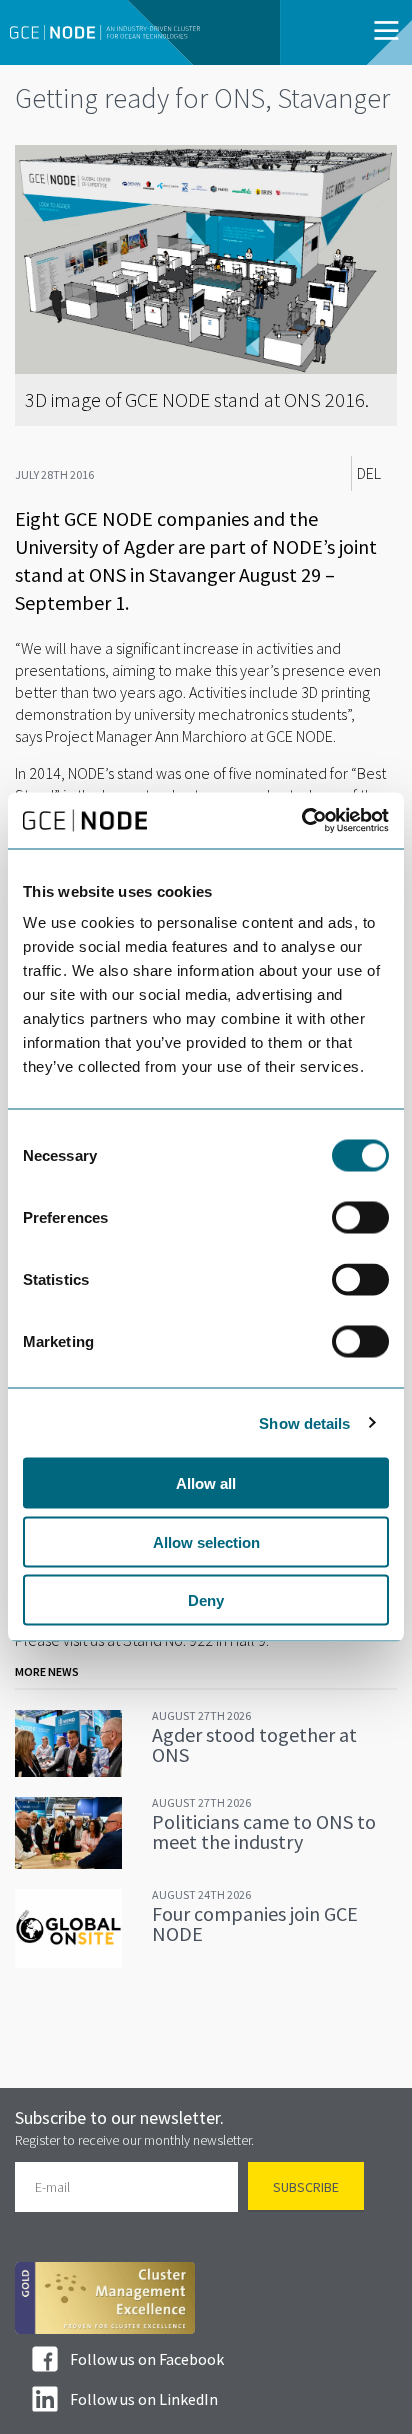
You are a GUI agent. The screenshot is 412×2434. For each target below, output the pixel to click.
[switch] (360, 1218)
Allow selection (206, 1541)
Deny (206, 1600)
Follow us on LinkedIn (144, 2399)
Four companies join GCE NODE (255, 1923)
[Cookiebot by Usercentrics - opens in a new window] (301, 821)
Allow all (206, 1483)
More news (47, 1671)
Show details (304, 1422)
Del (369, 473)
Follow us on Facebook (147, 2359)
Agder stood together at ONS (254, 1744)
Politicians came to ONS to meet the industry (264, 1831)
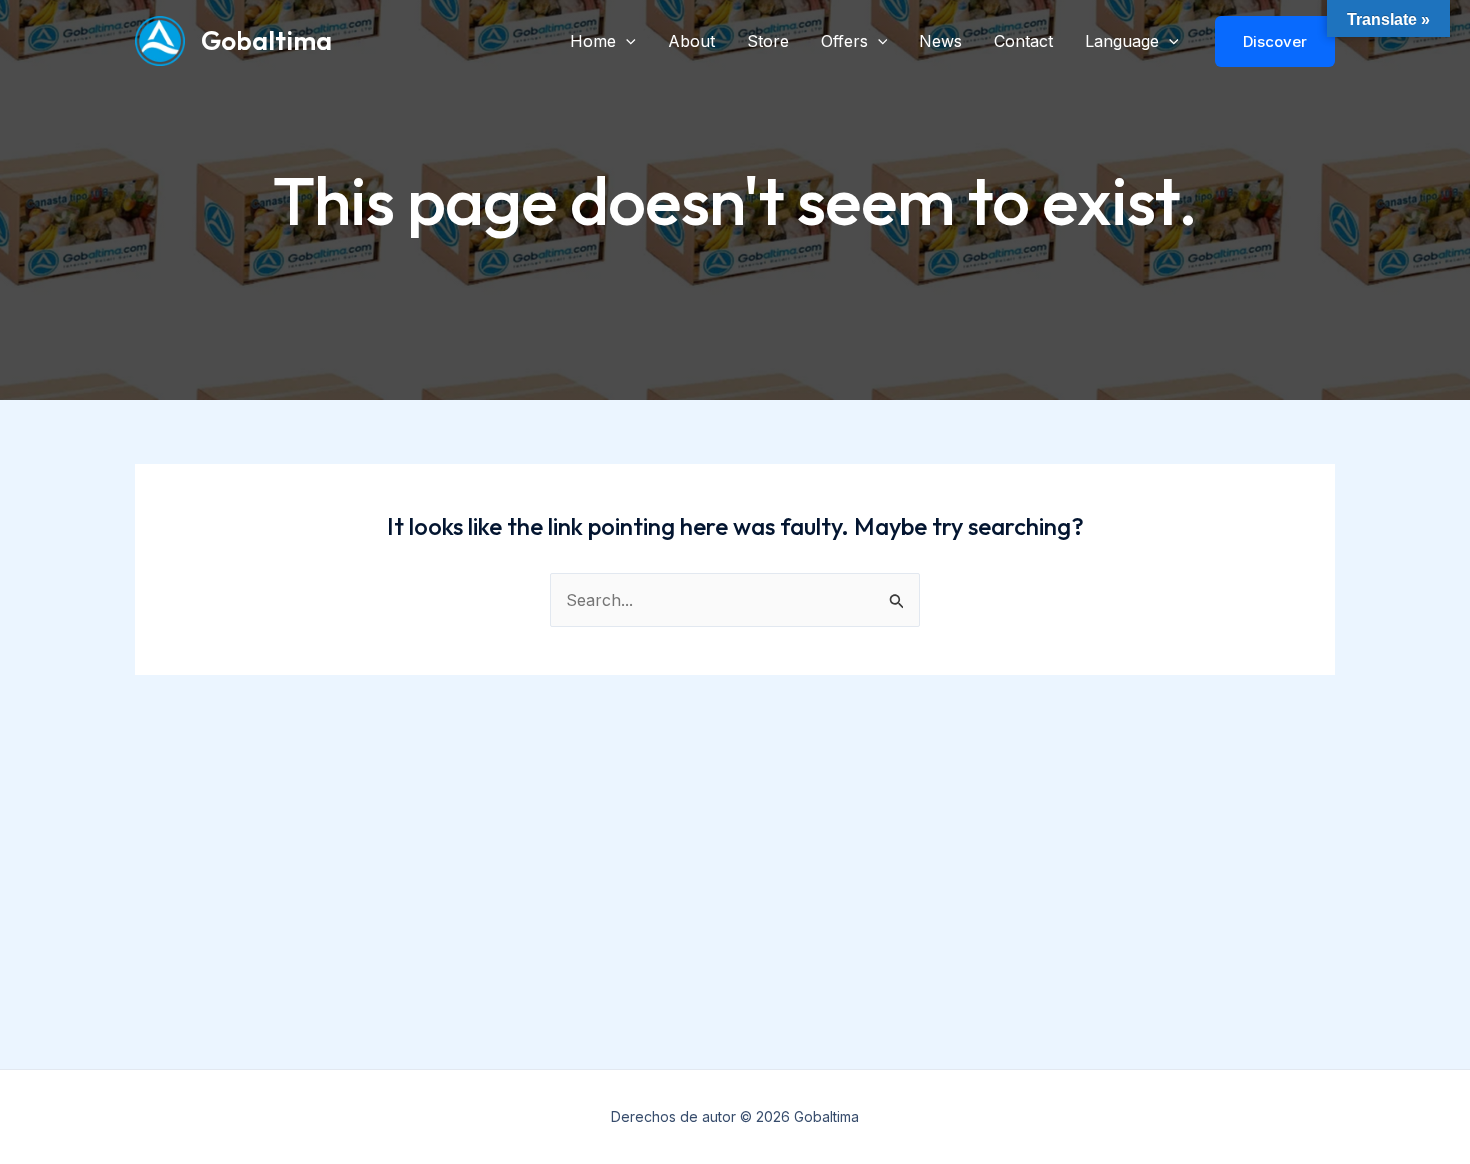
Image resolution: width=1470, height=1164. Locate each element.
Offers (844, 41)
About (691, 41)
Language (1122, 41)
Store (768, 41)
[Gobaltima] (160, 39)
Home (593, 41)
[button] (626, 41)
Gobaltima (266, 40)
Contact (1023, 41)
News (940, 41)
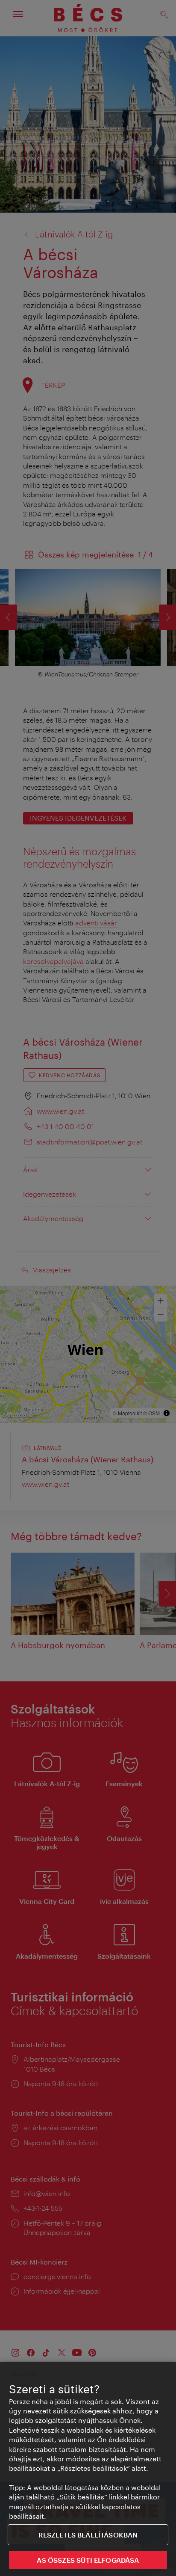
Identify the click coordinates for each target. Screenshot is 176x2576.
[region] (88, 2469)
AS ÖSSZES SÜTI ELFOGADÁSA (88, 2560)
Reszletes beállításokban (88, 2535)
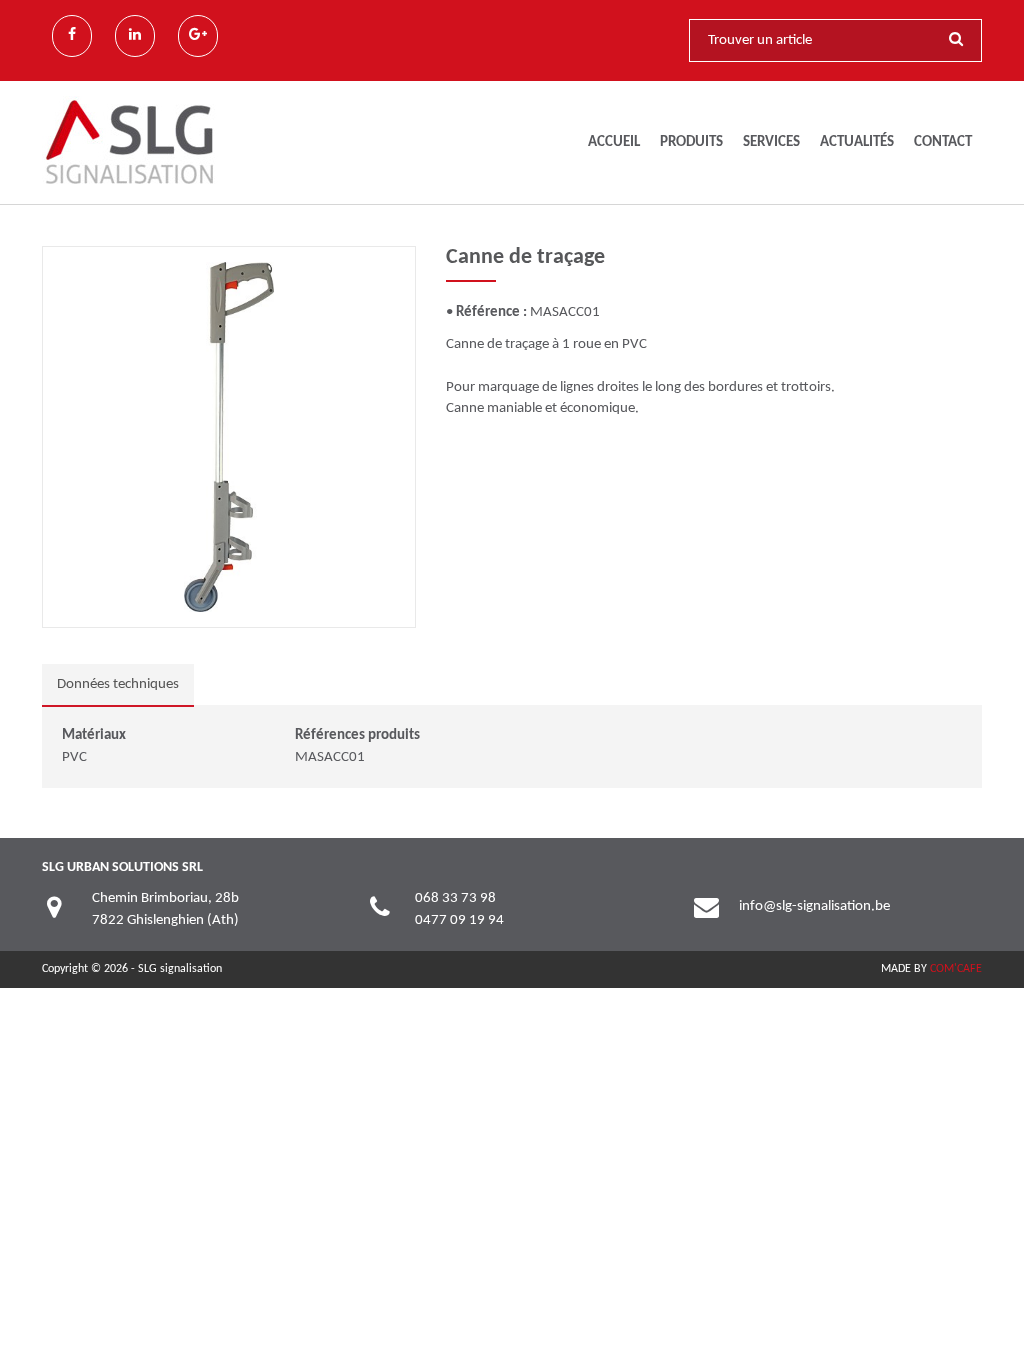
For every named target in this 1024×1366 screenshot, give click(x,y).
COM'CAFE (956, 969)
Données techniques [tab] (118, 684)
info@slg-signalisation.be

» What to work on
Please write out the lines above, beginning at the line with "Identify the click" and ending at the last line of the records, exactly as they appear and without pictures.

» The completed task
Identify the click coordinates for each target. Screenshot is 176x2576.
[region] (88, 2469)
AS ÖSSZES SÜTI ELFOGADÁSA (88, 2560)
Reszletes beállításokban (88, 2535)
For every named target in this 1024×1366 screenshot, give click(x,y).
COM'CAFE (956, 969)
Données techniques [tab] (118, 684)
info@slg-signalisation.be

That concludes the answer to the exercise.